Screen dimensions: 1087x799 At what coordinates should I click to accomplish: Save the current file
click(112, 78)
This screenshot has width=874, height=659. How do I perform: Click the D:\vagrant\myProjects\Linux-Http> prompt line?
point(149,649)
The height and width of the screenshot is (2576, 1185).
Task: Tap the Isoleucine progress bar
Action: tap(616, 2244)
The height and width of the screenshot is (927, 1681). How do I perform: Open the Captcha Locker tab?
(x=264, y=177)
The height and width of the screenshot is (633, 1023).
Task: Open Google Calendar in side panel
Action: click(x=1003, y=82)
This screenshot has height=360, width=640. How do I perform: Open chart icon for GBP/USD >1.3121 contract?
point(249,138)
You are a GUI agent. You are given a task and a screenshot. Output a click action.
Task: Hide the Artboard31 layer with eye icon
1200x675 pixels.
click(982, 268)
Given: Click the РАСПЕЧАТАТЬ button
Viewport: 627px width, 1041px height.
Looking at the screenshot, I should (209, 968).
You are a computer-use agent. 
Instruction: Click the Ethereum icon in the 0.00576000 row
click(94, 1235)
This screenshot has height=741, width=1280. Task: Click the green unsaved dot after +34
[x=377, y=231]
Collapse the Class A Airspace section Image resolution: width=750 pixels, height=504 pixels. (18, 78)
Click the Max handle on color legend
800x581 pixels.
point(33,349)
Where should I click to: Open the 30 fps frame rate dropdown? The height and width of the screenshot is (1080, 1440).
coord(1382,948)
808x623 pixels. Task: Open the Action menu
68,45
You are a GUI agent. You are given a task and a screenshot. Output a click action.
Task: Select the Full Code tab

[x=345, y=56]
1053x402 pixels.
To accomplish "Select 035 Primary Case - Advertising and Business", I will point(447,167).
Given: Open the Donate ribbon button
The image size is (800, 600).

━━━━━━━━━━━━━━━━

Nothing in the records above may be left out; repeat them exactly.

### Written answer
Screen dimensions: 1087x799 At what coordinates should I click to accomplish: Save the current file
click(112, 78)
This screenshot has width=874, height=659. How do I perform: Click the D:\vagrant\myProjects\Linux-Http> prompt line?
point(149,649)
The height and width of the screenshot is (2576, 1185).
Task: Tap the Isoleucine progress bar
Action: tap(616, 2244)
The height and width of the screenshot is (927, 1681). How do I perform: Open the Captcha Locker tab?
(x=264, y=177)
The height and width of the screenshot is (633, 1023).
Task: Open Google Calendar in side panel
Action: click(x=1003, y=82)
This screenshot has height=360, width=640. How do I perform: Open chart icon for GBP/USD >1.3121 contract?
point(249,138)
You are a GUI agent. You are given a task and a screenshot. Output a click action.
Task: Hide the Artboard31 layer with eye icon
1200x675 pixels.
click(982, 268)
Given: Click the РАСПЕЧАТАТЬ button
Viewport: 627px width, 1041px height.
Looking at the screenshot, I should (209, 968).
You are a computer-use agent. 
Instruction: Click the Ethereum icon in the 0.00576000 row
click(94, 1235)
This screenshot has height=741, width=1280. Task: Click the green unsaved dot after +34
[x=377, y=231]
Collapse the Class A Airspace section Image resolution: width=750 pixels, height=504 pixels. (18, 78)
Click the Max handle on color legend
800x581 pixels.
point(33,349)
Where should I click to: Open the 30 fps frame rate dropdown? The height and width of the screenshot is (1080, 1440).
coord(1382,948)
808x623 pixels. Task: Open the Action menu
68,45
You are a GUI agent. You are given a task and a screenshot. Output a click action.
Task: Select the Full Code tab

[x=345, y=56]
1053x402 pixels.
To accomplish "Select 035 Primary Case - Advertising and Business", I will point(447,167).
Given: Open the Donate ribbon button
The image size is (800, 600).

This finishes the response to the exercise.